For the most recently completed fiscal year please provide beneficial ownership of shares of the registrant by each Portfolio Manager or Management Team Member. Please note that this information will only be provided in a dollar range of each individual’s holdings in each investment portfolio ($1-$10,000; $10,001-$50,000; $50,001-$100,000; $100,001 to $500,000; $500,001 to $1,000,000; or over $1,000,000).

“Beneficial ownership” should be determined in accordance with rule 16a-1(a)(2) under the Exchange Act (17 CFR 240.16a-1(a)(2)).

 

Name of Portfolio

Manager or

Team Member

  

Dollar ($)

Range of Fund
Shares

Beneficially

Owned

Raymond Nolte

   $500,001-
$1,000,000

Troy Gayeski

   $50,001-
$100,000

(b)    Not applicable.


Item 9.

Purchases of Equity Securities by Closed-End Management Investment Company and Affiliated Purchasers.

Not applicable.

 

Item 10.

Submission of Matters to a Vote of Security Holders.
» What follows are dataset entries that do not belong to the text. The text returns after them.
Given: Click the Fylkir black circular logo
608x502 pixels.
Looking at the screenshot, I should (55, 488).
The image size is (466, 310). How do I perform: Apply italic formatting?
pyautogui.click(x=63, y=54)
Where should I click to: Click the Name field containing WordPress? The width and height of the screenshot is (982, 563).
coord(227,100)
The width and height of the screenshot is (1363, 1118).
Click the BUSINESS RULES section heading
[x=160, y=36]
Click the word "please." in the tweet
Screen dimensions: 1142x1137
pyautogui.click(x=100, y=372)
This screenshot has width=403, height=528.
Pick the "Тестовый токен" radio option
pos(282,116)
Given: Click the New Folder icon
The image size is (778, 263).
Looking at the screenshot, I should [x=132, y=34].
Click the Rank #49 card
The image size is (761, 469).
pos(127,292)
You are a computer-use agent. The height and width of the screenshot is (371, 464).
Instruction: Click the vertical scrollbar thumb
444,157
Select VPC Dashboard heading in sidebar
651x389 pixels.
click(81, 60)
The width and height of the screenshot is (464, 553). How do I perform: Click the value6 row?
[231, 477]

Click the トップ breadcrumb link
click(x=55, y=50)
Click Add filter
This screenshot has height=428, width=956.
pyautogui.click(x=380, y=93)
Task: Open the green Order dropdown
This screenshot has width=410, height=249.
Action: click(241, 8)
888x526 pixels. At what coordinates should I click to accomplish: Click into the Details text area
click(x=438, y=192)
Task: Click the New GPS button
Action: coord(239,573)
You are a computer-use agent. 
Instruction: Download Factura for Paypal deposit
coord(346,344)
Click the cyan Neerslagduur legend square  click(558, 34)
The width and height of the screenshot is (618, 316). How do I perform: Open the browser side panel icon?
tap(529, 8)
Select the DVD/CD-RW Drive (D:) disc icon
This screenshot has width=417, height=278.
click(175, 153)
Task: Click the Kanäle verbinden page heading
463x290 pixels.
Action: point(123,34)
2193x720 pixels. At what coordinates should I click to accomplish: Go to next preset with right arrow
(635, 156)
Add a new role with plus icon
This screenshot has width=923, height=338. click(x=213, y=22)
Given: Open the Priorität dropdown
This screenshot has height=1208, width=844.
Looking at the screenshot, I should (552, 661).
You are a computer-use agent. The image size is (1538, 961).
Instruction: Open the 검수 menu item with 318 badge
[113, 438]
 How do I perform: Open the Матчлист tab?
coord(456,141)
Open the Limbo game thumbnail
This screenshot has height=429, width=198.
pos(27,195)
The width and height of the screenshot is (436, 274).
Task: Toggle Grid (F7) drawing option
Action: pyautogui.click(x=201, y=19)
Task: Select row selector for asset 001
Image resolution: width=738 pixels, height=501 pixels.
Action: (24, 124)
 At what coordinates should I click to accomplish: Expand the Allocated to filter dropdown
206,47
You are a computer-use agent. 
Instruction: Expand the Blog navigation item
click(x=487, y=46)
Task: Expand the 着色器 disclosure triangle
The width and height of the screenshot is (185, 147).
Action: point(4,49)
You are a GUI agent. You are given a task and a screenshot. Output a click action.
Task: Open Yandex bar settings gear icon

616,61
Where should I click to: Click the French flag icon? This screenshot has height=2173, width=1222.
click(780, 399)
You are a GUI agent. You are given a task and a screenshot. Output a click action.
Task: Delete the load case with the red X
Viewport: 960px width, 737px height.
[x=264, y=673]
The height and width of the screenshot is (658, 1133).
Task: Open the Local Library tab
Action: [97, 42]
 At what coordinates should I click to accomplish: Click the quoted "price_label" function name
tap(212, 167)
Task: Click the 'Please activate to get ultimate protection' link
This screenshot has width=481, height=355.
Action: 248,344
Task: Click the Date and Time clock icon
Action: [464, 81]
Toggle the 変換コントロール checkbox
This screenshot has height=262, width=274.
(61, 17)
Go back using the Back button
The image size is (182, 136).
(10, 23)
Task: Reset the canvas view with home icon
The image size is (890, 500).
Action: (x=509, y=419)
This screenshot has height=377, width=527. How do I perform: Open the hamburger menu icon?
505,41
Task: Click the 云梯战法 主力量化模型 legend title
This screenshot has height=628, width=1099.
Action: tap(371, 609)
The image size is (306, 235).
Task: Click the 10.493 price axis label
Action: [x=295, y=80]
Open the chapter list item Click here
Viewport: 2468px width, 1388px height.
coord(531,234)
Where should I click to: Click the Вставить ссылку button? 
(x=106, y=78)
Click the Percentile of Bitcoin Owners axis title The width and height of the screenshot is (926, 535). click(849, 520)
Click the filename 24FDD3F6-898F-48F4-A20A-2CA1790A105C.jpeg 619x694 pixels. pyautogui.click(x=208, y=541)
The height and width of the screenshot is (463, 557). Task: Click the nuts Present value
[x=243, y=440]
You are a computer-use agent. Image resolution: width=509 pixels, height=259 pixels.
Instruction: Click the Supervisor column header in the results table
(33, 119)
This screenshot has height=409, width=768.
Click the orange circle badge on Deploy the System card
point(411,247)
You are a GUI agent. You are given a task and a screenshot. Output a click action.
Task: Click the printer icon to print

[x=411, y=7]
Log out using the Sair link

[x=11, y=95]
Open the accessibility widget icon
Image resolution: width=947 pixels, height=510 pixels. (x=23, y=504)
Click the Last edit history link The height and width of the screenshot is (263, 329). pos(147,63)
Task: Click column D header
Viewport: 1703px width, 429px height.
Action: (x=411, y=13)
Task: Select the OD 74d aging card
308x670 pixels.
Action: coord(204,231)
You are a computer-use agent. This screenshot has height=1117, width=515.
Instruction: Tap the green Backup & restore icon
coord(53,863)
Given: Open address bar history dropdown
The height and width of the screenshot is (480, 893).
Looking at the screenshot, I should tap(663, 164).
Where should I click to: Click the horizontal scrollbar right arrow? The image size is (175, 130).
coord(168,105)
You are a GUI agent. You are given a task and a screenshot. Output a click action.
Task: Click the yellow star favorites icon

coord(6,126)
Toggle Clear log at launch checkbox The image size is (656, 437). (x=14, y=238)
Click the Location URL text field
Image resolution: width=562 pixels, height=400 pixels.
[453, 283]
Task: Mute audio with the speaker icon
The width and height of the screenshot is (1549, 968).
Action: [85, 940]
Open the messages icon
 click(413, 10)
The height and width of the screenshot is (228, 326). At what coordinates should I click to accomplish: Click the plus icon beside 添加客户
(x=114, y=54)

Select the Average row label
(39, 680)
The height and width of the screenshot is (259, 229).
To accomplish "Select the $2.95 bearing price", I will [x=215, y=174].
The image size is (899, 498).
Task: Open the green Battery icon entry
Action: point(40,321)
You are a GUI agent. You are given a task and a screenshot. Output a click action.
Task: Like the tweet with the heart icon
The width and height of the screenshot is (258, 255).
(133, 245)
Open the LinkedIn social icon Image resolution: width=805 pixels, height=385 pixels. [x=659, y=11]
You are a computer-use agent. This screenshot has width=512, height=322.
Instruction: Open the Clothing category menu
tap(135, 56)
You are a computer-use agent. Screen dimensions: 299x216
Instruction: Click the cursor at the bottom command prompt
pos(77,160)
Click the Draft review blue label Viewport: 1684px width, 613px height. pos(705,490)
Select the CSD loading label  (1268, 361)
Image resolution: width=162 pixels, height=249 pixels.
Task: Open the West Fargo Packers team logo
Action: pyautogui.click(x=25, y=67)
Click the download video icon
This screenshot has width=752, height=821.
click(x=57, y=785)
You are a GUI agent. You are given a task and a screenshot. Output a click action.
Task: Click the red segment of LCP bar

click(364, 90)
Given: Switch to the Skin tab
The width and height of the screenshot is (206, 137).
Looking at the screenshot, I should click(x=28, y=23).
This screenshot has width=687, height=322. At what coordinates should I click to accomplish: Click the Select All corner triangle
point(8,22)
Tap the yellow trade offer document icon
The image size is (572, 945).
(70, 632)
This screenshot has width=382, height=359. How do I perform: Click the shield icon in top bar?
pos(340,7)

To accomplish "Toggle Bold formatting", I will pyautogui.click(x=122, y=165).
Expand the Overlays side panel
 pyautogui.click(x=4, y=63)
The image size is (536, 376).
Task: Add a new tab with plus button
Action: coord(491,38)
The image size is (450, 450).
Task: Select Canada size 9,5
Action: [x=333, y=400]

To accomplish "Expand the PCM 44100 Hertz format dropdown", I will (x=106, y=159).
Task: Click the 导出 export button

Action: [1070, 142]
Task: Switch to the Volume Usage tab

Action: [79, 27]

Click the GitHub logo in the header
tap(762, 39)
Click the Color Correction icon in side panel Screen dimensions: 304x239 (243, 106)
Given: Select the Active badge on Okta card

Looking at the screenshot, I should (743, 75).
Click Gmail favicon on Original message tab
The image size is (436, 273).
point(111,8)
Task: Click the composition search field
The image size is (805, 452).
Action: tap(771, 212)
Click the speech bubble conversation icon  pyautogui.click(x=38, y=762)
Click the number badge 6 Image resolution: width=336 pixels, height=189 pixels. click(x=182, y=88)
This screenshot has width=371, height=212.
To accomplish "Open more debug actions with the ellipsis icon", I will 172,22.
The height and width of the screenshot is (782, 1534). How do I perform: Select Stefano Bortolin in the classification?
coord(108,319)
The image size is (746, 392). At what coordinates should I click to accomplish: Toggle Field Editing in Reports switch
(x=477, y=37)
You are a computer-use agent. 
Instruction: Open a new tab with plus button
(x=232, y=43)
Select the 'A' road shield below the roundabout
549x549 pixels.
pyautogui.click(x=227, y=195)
There have been no material changes to the procedures by which the shareholders may recommend nominees to the registrant’s board of directors, where those changes were implemented after the registrant last provided disclosure in response to the requirements of Item 407(c)(2)(iv) of Regulation S-K (17 CFR 229.407) (as required by Item 22(b)(15) of Schedule 14A (17 CFR 240.14a-101)), or this Item.

 

Item 11.

Controls and Procedures.

 

  (a)

The registrant’s principal executive and principal financial officers, or persons performing similar functions, have concluded that the registrant’s disclosure controls and procedures (as defined in Rule 30a-3(c) under the Investment Company Act of 1940, as amended (the “1940 Act”) (17 CFR 270.30a-3(c))) are effective, as of a date within 90 days of the filing date of the report that includes the disclosure required by this paragraph, based on their evaluation of these controls and procedures required by Rule 30a-3(b) under the 1940 Act (17 CFR 270.30a-3(b)) and Rules 13a-15(b) or 15d-15(b) under the Securities Exchange Act of 1934, as amended (17 CFR 240.13a-15(b) or 240.15d-15(b)).

  (b)

There were no changes in the registrant’s internal control over financial reporting (as defined in Rule 30a-3(d) under the 1940 Act (17 CFR 270.30a-3(d)) that occurred during the period covered by this report that has materially affected, or is reasonably likely to materially affect, the registrant’s internal control over financial reporting.

 

Item 12.

Disclosure of Securities Lending Activities for Closed-End Management Investment Companies.

Not applicable.

 

Item 13.

Exhibits.

 

  (a)(1)

Code of ethics, or any amendment thereto, that is the subject of disclosure required by Item 2 is attached hereto.

 

  (a)(2)

Certifications pursuant to Rule 30a-2(a) under the 1940 Act and Section 302 of the Sarbanes-Oxley Act of 2002 are attached hereto.

 

  (a)(3)

Not applicable.

 

  (a)(4)

Not applicable.

 

  (b)

Certifications pursuant to Rule 30a-2(b) under the 1940 Act and Section 906 of the Sarbanes-Oxley Act of 2002 are attached hereto.

 


SIGNATURES

Pursuant to the requirements of the Securities Exchange Act of 1934 and the Investment Company Act of 1940, the registrant has duly caused this report to be signed on its behalf by the undersigned, thereunto duly authorized.

 

(Registrant)

  

    SkyBridge Multi-Adviser Hedge Fund Portfolios LLC

By (Signature and Title)*

  

    /s/ Raymond Nolte

  

    Raymond Nolte, President

  

    (principal executive officer)

Date

  

    5/28/2020

Pursuant to the requirements of the Securities Exchange Act of 1934 and the Investment Company Act of 1940, this report has been signed below by the following persons on behalf of the registrant and in the capacities and on the dates indicated.

 

By (Signature and Title)*

  

    /s/ Raymond Nolte

  

    Raymond Nolte, President

  

    (principal executive officer)

Date

  

    5/28/2020

By (Signature and Title)*

  

    /s/ Robert Phillips

  

    Robert Phillips, Treasurer and Principal Financial Officer

  

    (principal financial officer)

Date

  

    5/28/2020

* Print the name and title of each signing officer under his or her signature.